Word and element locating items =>
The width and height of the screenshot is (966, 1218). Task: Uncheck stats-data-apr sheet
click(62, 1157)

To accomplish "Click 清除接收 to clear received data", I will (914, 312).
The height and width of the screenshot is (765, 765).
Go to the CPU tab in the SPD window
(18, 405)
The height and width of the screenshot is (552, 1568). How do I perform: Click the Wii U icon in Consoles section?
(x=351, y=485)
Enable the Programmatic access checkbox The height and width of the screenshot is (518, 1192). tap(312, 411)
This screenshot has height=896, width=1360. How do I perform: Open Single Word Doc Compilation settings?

Exercise prompt => Copy out every line of the items above word for word, without any changes.

Answer to the exercise =>
The width and height of the screenshot is (966, 1218). Task: Uncheck stats-data-apr sheet
click(62, 1157)

To accomplish "Click 清除接收 to clear received data", I will (914, 312).
The height and width of the screenshot is (765, 765).
Go to the CPU tab in the SPD window
(18, 405)
The height and width of the screenshot is (552, 1568). How do I perform: Click the Wii U icon in Consoles section?
(x=351, y=485)
Enable the Programmatic access checkbox The height and width of the screenshot is (518, 1192). tap(312, 411)
This screenshot has height=896, width=1360. How do I perform: Open Single Word Doc Compilation settings?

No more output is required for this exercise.